THINGS TO DO:
1. Rewrite the fanotify message from the words "Le mercredi 01" through "to syscall fanotify_init(2).", putting "monitoring" in place of "notification".
2. In the fanotify message, which commit is cited as letting groups specify their f_flags for new file descriptors?

SELECTION:
════════

So we have a number of apps which are setting O_CLOEXEC, but it doesn't
actually work. With this change it *will* work, so the behaviour of
those apps might change, possibly breaking them?


2014-10-02 06:21:07

by Yann Droneaud

[permalink] [raw]
Subject: Re: [PATCHv8.1] fanotify: enable close-on-exec on events' fd when requested in fanotify_init()

Hi,

Le mercredi 01 octobre 2014 à 15:36 -0700, Andrew Morton a écrit :
> On Mon, 29 Sep 2014 10:49:15 +0200 Yann Droneaud <[email protected]> wrote:
>
> > According to commit 80af258867648 ('fanotify: groups can specify
> > their f_flags for new fd'), file descriptors created as part of
> > file access notification events inherit flags from the
> > event_f_flags argument passed to syscall fanotify_init(2).
> >
> > So while it is legal for userspace to call fanotify_init() with
> > O_CLOEXEC as part of its second argument, O_CLOEXEC is currently
> > silently ignored.
> >
> > Indeed event_f_flags are only given to dentry_open(), which only
> > seems to care about O_ACCMODE and O_PATH in do_dentry_open(),
> > O_DIRECT in open_check_o_direct() and O_LARGEFILE in
> > generic_file_open().
> >
> > But it seems logical to set close-on-exec flag on the file
> > descriptor if userspace is allowed to request it with O_CLOEXEC.
> >
> > In fact, according to some lookup on http://codesearch.debian.net/
> > and various search engine, there's already some userspace code
> > requesting it:
> >
> > - in systemd's readahead[2]:
> >
> > fanotify_fd = fanotify_init(FAN_CLOEXEC|FAN_NONBLOCK, O_RDONLY|O_LARGEFILE|O_CLOEXEC|O_NOATIME);
> >
> > - in clsync[3]:
> >
> > #define FANOTIFY_EVFLAGS (O_LARGEFILE|O_RDONLY|O_CLOEXEC)
> >
> > int fanotify_d = fanotify_init(FANOTIFY_FLAGS, FANOTIFY_EVFLAGS);
> >
> > - in examples [4] from "Filesystem monitoring in the Linux
> > kernel" article[5] by Aleksander Morgado:
> >
> > if ((fanotify_fd = fanotify_init (FAN_CLOEXEC,
> > O_RDONLY | O_CLOEXEC | O_LARGEFILE)) < 0)

════════

PROVIDED MATERIAL:
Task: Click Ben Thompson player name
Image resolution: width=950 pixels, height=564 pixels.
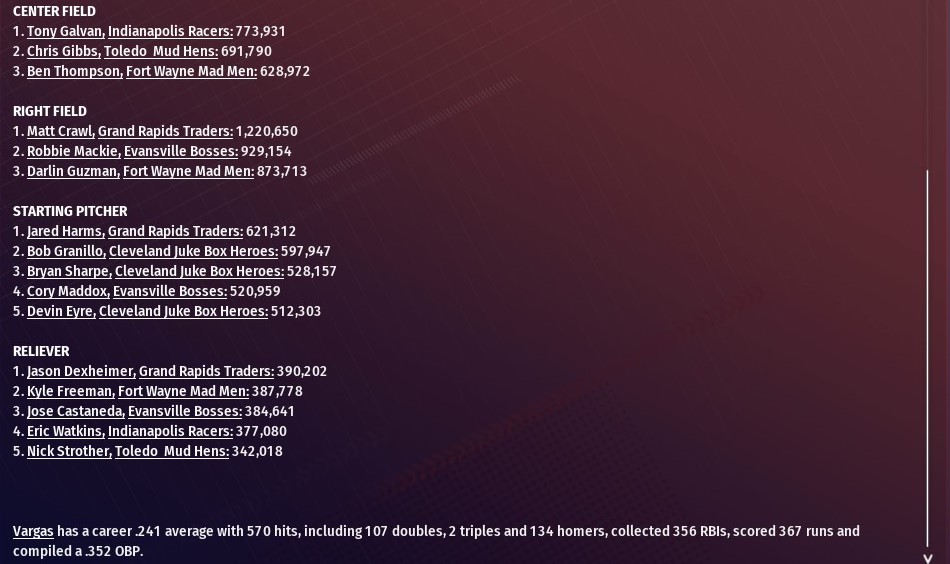Action: click(75, 71)
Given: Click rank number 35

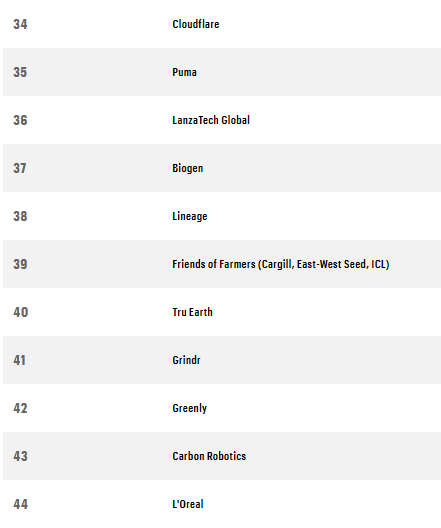Looking at the screenshot, I should click(20, 72).
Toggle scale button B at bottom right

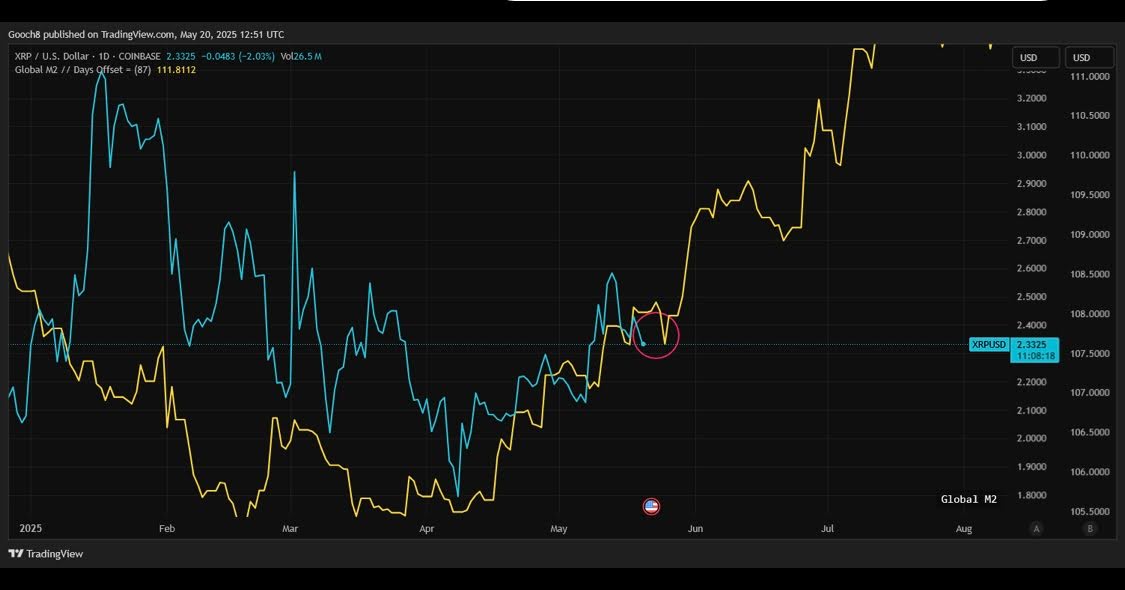click(x=1090, y=528)
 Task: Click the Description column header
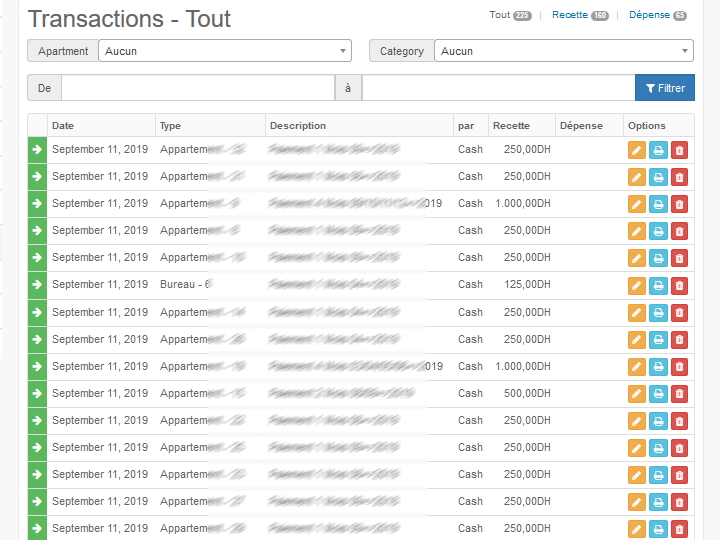pos(298,126)
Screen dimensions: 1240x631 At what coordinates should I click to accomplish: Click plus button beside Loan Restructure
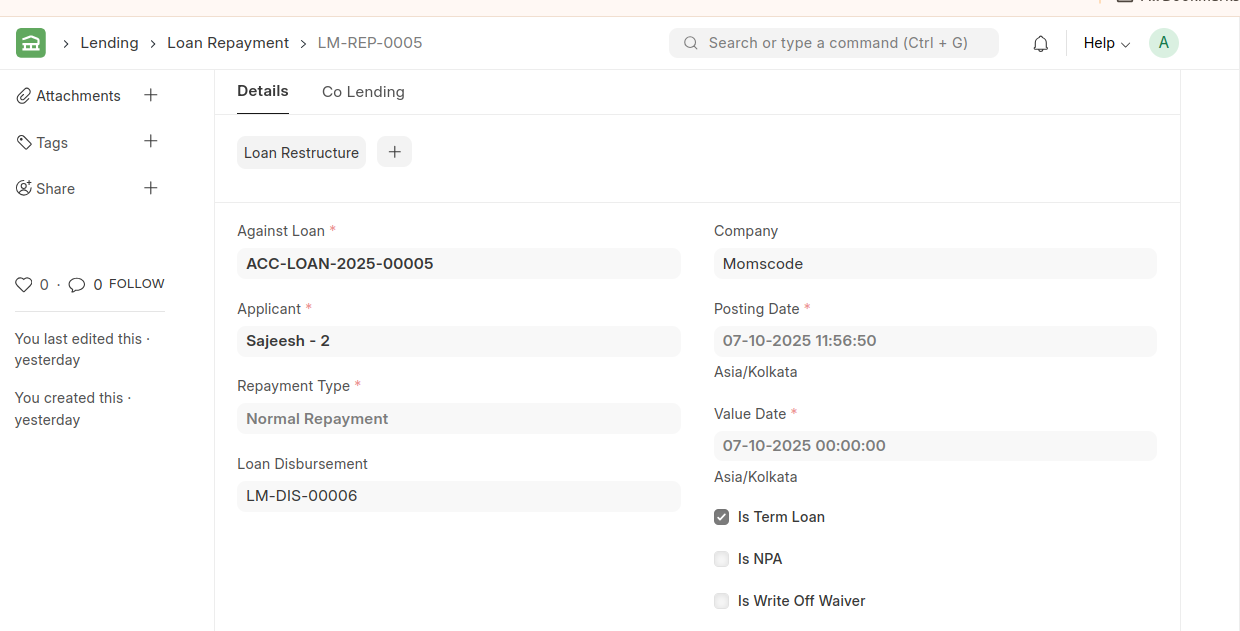coord(394,152)
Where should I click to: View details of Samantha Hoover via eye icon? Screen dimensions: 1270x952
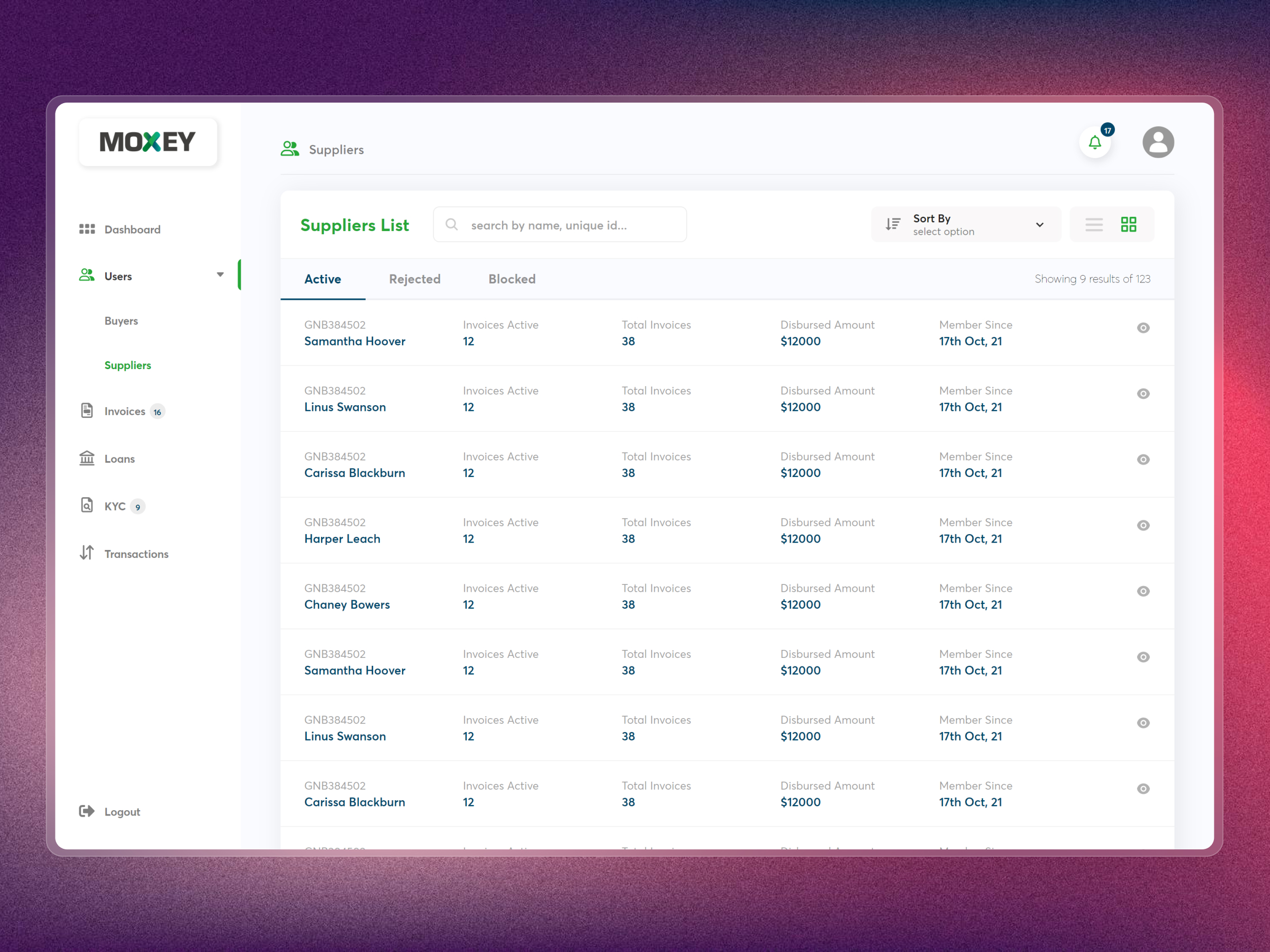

════════

ANSWERS TO THE PROBLEMS:
1.
Le mercredi 01 octobre 2014 à 15:36 -0700, Andrew Morton a écrit :
> On Mon, 29 Sep 2014 10:49:15 +0200 Yann Droneaud <[email protected]> wrote:
>
> > According to commit 80af258867648 ('fanotify: groups can specify
> > their f_flags for new fd'), file descriptors created as part of
> > file access monitoring events inherit flags from the
> > event_f_flags argument passed to syscall fanotify_init(2).

2. Commit 80af258867648